Dining room signs show new guidelines around dining during Wildcat Wellness. Instead of eating in the dining rooms, students should bring food.

As students move back on campus to the start of the Winter Quarter, Wildcat Wellness Eating Restrictions pose new challenges for some and unexpected benefits for others.

Northwestern Dining made several adjustments to food options and service during the two-week quarantine period, including offering only to-go food and closing all salad bars. The dining room staff also serves the students as opposed to the traditional self-service model.

Bee freshman Josephine Chou said she prefers to choose her own food, but that is not possible during Wildcat Wellness.

“It’s harder to control how much food you want to take because you’re not the one serving yourself,” Chou said. “If there’s a dish that contains more vegetables and there’s a vegetable that you do not like, you can not really choose it yourself.”

Chou said the opportunities in the Fall Quarter were more appetizing for her. She added that the current food served in Sargent Hall – such as “cheese-free mac and cheese” – is subordinate to NU’s usual quality.

Others, like Weinberg sophomore Lucy Garberg, struggle with the limited possibilities. Garberg said some of her good healthy options, such as salad and grilled chicken, are not available in the dining rooms.

Although she found food she wanted, Garberg said the containers were impractical. The plastic container she used for breakfast was too small to hold a normal portion, and she could not find a heat-friendly cup for oatmeal. She added that the disposable packaging is a waste.

“I think the (recyclable to-go) containers are a good idea because they are much more sustainable,” Garberg said.

Weinberg freshman Sara Azimipour said she hopes NOW will make some sustainable policy changes for its dining halls. She suggested that the university allow students to bring their own recyclable containers to reduce the amount of waste.

Sustainability issues are not Azimipour’s only problem with her dining experience. She said she also misses the social aspect of dining. The absence of meals with friends only contributes to the isolation of Wildcat Wellness, Azimipour said.

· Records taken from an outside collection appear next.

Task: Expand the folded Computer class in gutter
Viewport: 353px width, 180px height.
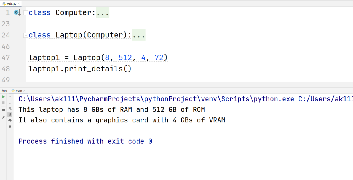Action: (x=25, y=13)
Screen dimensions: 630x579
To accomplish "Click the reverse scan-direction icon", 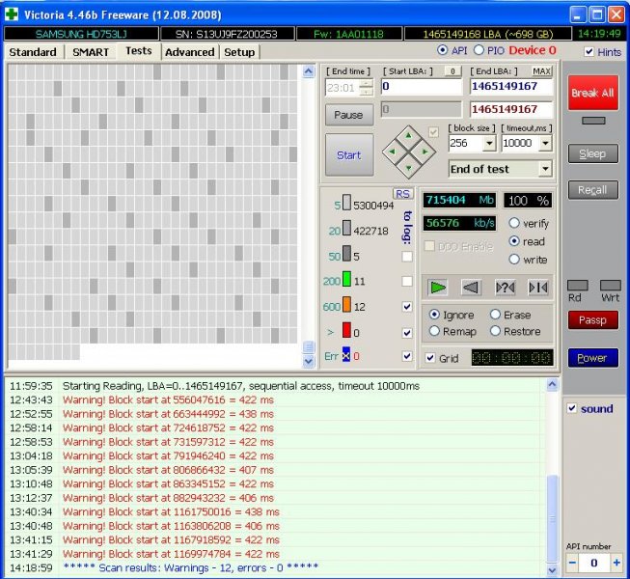I will tap(471, 287).
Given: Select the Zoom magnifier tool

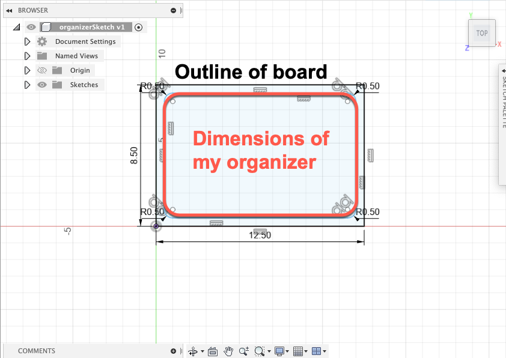Looking at the screenshot, I should (243, 351).
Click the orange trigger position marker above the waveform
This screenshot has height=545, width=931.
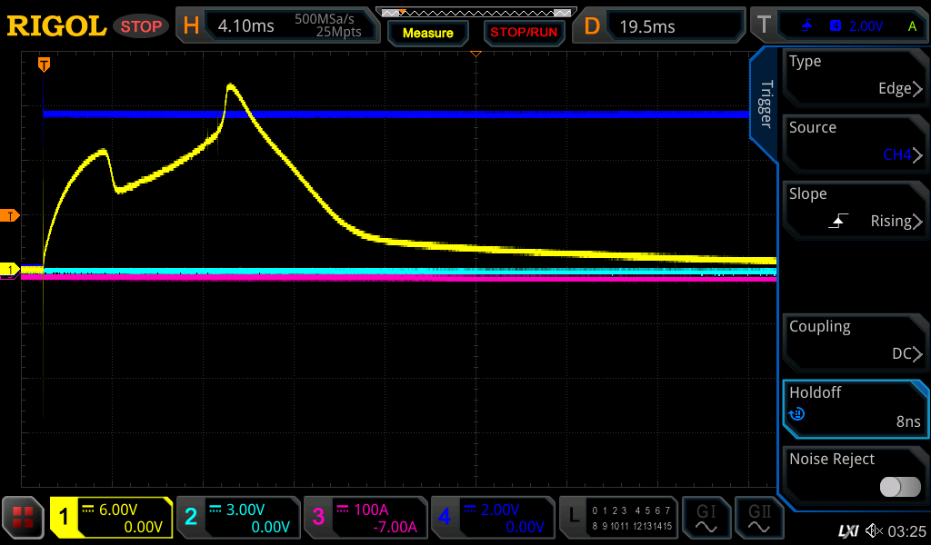[43, 64]
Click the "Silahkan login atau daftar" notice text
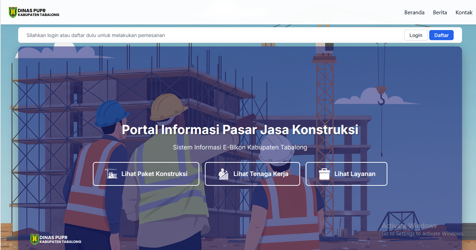 tap(96, 35)
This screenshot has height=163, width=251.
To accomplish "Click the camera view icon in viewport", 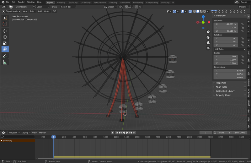I will (x=208, y=43).

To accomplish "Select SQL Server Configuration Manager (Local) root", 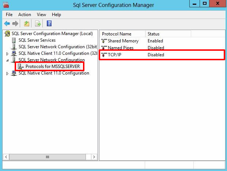I will pos(52,34).
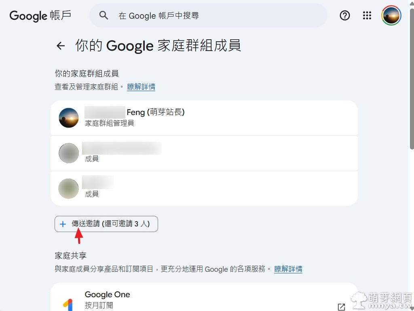Click the third member's blurred avatar
Image resolution: width=414 pixels, height=311 pixels.
(69, 188)
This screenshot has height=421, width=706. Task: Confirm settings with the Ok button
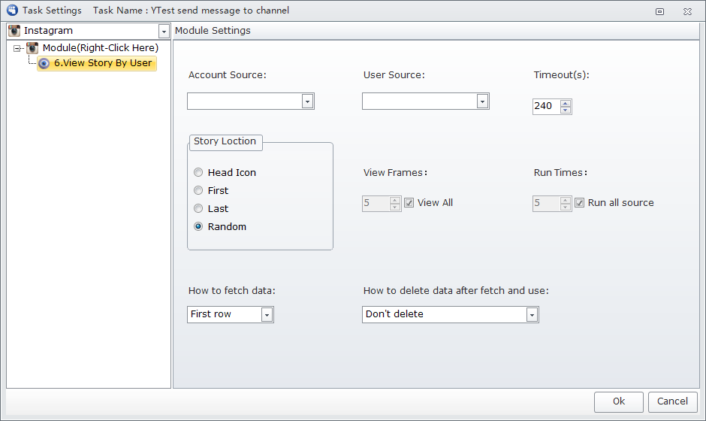click(x=619, y=401)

“Sometimes you go alone in the dining room and see someone you know and you can sit down and talk to them. It’s much more social when you’re in person,” Azimipour said. “Now just go back to your room … everyone is to themselves and lonely. “

Garberg, who lives in a single dorm, also said she misses normal socialization. Typically, she goes out to restaurants and does other personal activities with friends, but Wildcat Wellness guidelines limit these options.

Chou agreed that socializing is more difficult, but said she still grabs food with her friends in the dining room to preserve parts of the social experience.

However, some find that to-go meals enhance their social life. McCormick freshman Izzy Huang said he prefers this option over the classic sit-down experience, as grabbing meals to-go gives him more time to enjoy eating with friends.

“It really allows me to spend more time with my close friends because we do not rush from one class to the next,” Huang said, “it actually allows me to strengthen that bond with my friends.”